Mandy avanzó serpenteando por entre el tráfico vespertino con su acostumbrada habilidad y un desdén jovial hacia los gritos ocasionales de algún que otro conductor ofendido. Habían transcurrido poco más de treinta minutos cuando vio ante sí la fachada del White Horse, una imitación del estilo Tudor, festoneada con luces de colores. Se alzaba algo apartada de la calle, en un solar de unos cien metros donde las hileras de casas suburbanas cedían su lugar a una franja de arbustos y matorrales al borde del bosque de Epping. El patio delantero ya estaba completamente lleno de coches, entre los que distinguió la camioneta del conjunto y el Fiesta de Maureen. Mandy llevó lentamente la moto hasta el aparcamiento de la parte posterior, más pequeño, y tras coger la bolsa de la maleta se abrió paso por el corredor que conducía a los aseos de señoras, donde se unió al bullicioso caos de muchachas que colgaban los abrigos y se cambiaban de zapatos bajo un cartel que les recordaba que ellas eran las responsables de sus pertenencias. Todas hacían cola para ocupar uno de los cuatro cubículos y esparcían sus trastos de maquillaje sobre el estrecho estante que se extendía bajo un largo espejo. Fue entonces, después de hacerse con un lugar ante el espejo y mientras registraba la bolsa en busca del neceser de plástico donde llevaba su maquillaje, cuando Mandy se dio cuenta de algo que le hizo dar un vuelco al corazón: le faltaba el monedero, el monedero de piel negra que servía también de cartera y contenía su dinero, su única tarjeta de crédito y la tarjeta del cajero automático, preciados símbolos de su situación económica, así como la llave Yale de casa. Sus ruidosas exclamaciones de desaliento atrajeron la atención de Maureen, que interrumpió su cuidadosa aplicación de eye-liner.

– Vacía la bolsa. Es lo que yo hago siempre -le aconsejó. Acto seguido reanudó la tarea de pintarse los ojos de negro sin la menor preocupación.

– Para lo que a ella le importa -masculló Mandy.

Después de apartar los productos de maquillaje de Maureen a un lado, volcó el contenido de la bolsa. Pero el monedero no estaba. Y entonces se acordó. Debía de haberse enredado con la bufanda y el pañuelo, cuando los sacó de la bolsa a la salida de Innocent House. Seguramente aún estaría allí, tirado sobre los adoquines. Tendría que volver a buscarlo. El único consuelo era que no había muchas posibilidades de que lo hubiera encontrado nadie: Innocent Walk, e Innocent Lane en particular, siempre estaban desiertos después de oscurecer. Se perdería la cena, pero, con suerte, no más de media hora de la actuación.

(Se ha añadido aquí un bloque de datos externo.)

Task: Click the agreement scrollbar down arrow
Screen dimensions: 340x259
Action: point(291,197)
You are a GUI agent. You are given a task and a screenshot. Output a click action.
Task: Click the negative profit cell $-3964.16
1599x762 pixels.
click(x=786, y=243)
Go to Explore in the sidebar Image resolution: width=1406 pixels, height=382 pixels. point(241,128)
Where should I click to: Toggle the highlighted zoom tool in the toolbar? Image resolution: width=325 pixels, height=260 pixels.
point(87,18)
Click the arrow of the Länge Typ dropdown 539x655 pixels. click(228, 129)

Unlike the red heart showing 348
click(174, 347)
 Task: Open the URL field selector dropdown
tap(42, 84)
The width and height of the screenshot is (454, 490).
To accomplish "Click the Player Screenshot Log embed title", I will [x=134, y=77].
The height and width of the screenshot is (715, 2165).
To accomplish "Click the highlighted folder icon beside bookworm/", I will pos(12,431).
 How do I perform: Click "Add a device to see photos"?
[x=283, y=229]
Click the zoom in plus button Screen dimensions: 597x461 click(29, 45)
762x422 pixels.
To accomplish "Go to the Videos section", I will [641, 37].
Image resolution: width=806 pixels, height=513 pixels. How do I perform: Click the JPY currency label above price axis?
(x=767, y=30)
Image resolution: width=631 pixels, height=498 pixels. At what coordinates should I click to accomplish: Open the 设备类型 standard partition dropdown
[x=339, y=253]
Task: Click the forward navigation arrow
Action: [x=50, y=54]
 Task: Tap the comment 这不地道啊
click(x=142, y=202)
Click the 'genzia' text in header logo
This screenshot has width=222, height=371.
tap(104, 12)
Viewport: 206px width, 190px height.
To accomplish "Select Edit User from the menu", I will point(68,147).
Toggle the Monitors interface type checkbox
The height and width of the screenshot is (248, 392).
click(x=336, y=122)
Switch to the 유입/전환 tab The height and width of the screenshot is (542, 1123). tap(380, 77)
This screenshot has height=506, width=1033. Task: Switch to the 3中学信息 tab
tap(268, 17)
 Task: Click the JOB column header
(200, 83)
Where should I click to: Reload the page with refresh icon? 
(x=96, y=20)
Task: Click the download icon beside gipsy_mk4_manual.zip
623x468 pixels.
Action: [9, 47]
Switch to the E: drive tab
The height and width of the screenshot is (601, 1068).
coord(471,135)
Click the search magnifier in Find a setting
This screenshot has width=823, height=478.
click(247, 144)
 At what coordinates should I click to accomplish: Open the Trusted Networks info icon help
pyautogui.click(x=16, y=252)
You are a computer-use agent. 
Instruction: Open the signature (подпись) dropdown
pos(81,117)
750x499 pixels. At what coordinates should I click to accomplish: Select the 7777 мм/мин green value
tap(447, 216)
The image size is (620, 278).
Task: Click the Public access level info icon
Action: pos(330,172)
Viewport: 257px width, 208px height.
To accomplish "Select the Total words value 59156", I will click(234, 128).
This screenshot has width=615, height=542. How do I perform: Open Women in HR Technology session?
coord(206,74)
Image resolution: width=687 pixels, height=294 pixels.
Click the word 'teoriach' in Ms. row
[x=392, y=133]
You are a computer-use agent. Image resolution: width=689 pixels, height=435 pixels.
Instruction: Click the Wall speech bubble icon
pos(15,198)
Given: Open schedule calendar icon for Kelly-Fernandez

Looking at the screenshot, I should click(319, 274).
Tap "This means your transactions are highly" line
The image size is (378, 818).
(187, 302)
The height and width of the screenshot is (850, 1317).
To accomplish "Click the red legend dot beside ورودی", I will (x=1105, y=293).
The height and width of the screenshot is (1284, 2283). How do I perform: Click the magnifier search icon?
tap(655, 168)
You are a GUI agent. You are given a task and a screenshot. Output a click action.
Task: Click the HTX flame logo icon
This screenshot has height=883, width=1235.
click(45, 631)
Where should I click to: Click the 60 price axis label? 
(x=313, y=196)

Y entonces se le ocurrió una idea. Podía llamar por teléfono al señor Dauntsey o a la señorita Peverell. Así al menos sabría si el monedero estaba allí. Quizá pensaran que era una frescura por su parte, pero Mandy confiaba en que a ninguno de los dos le importase demasiado. Había trabajado muy poco para el señor Dauntsey y la señorita Peverell, pero cuando había hecho algo siempre le había parecido que se lo agradecían; además, la trataban con mucha corrección. Sólo les costaría un minuto ir a mirar; no tenían que andar más que unos cuantos metros. Y no era lo mismo que si aún siguiera lloviendo. Lo de la llave era una lata. Si el monedero estaba allí, cuando terminara la actuación sería demasiado tarde para ir a recogerlo. Si Maureen no tenía otros planes para la noche, volvería a casa con ella; de lo contrario, no le quedaría más remedio que despertar a Shirl o a Pete. Pero no podían quejarse: ¿cuántas veces la habían despertado a ella para que les abriera la puerta?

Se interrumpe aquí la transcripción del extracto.